DL is relatively new, and its clinical applications are few in number. One study employed DLR to comprehensively examine the knee in 5 min without compromising image quality or diagnostic accuracy. Recht et al. performed 406 consecutive knee examinations using a 3-T MRI scanner and found that standard images and deep-learning-based accelerated images were largely equivalent [27]. This was also our experience; DLR accelerated 1.5-T knee MRI four-fold.

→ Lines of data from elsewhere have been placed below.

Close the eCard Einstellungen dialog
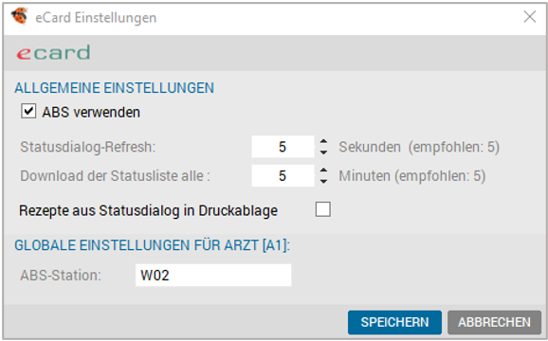 [x=530, y=16]
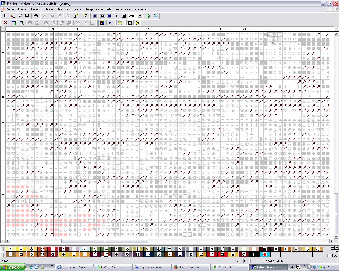
Task: Select the cyan swatch with red circle
Action: [265, 254]
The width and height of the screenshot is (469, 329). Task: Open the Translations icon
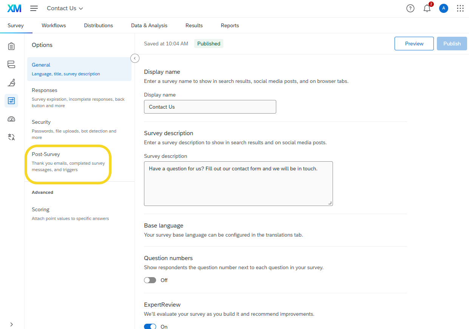click(x=11, y=137)
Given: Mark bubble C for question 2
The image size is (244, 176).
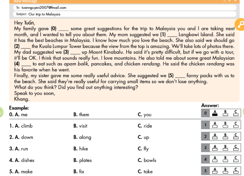Looking at the screenshot, I should [236, 137].
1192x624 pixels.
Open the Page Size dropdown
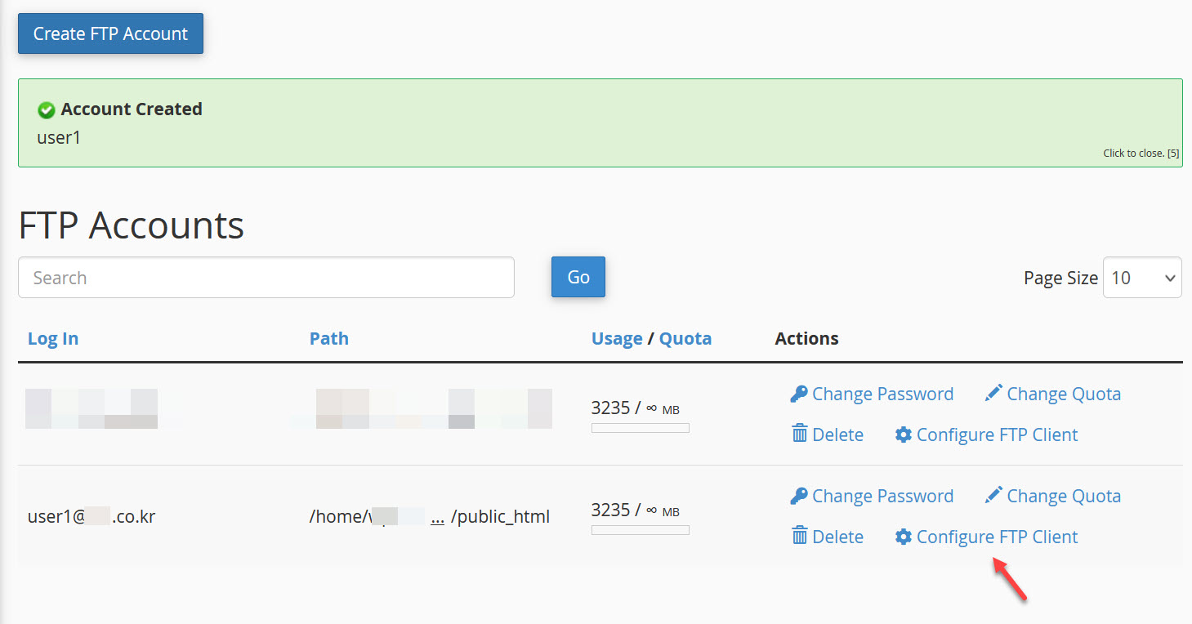pyautogui.click(x=1141, y=277)
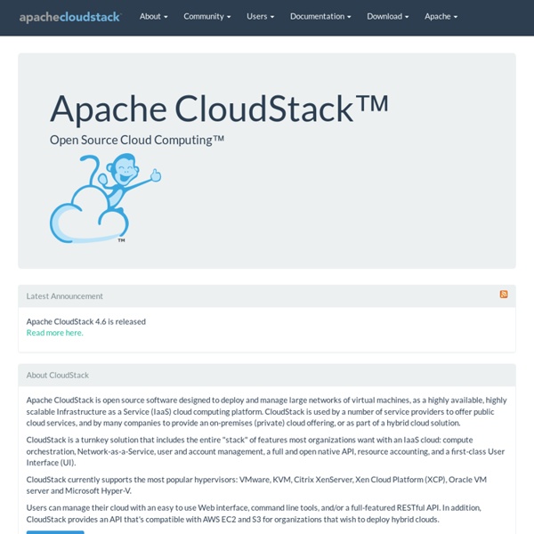
Task: Open the Apache menu in navbar
Action: (x=441, y=17)
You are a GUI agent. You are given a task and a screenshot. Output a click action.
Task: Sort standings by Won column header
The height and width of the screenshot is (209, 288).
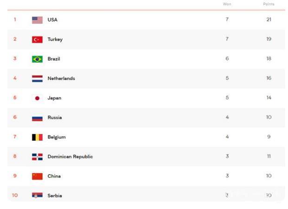227,4

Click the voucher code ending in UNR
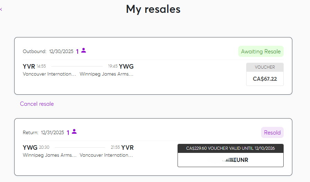click(x=230, y=160)
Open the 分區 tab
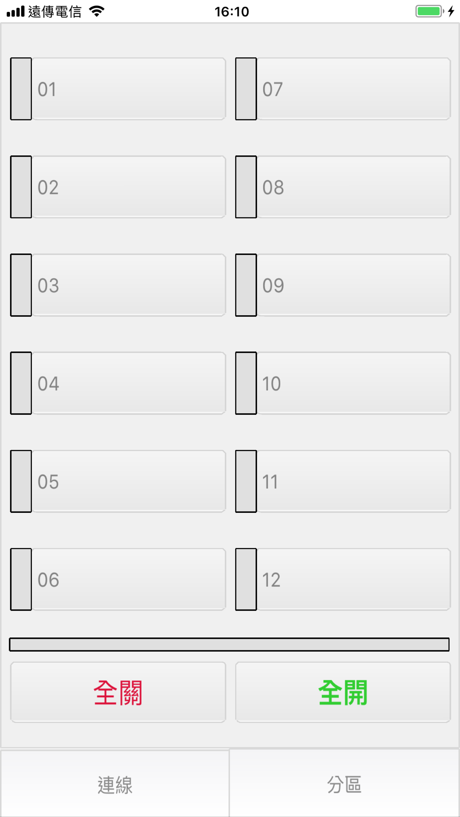 pyautogui.click(x=345, y=784)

One of the advantages of the DLR technique is that this is a post-processing technique, so DLR can be applied to the image obtained by accelerating image acquisition techniques. In the present study, we used a compressed sensing technique in image acquisition. And by combination with DLR, clear coronal proton-density-weighted knee MR images were able to obtain within only 100s. This short acquisition time can reduce motion-related artifacts, and indeed the level of artifacts was scored better for 1NSA-DLR images in the present study. We believe that a combination of accelerating image acquisition techniques and DLR would also be beneficial for patients with knee pain.

Our work had several limitations. First, the number of volunteers was small. Second, all volunteers were recruited from one institution. Selection bias may have been in play. Third, we assessed only proton-density-weighted images because these are optimal for detecting meniscal lesions [28]. DLR is useful for processing T1- and T2-weighted images, fluid-attenuated inversion recovery images, and magnetic resonance cholangiopancreatographic images [19, 29]. Thus, DLR can effectively process other knee MRI sequences as well. Finally, we did not evaluate the disease detectability of DLR. We assume that DLR would facilitate the detection of abnormalities by radiologists, given the high image quality, but further investigations are needed.

Conclusion

In conclusion, DLR significantly improved knee MR image quality. 1NSA-DLR images exhibited less noise, better visualization of menisci and ligaments, and higher overall image quality compared with 4NSA images.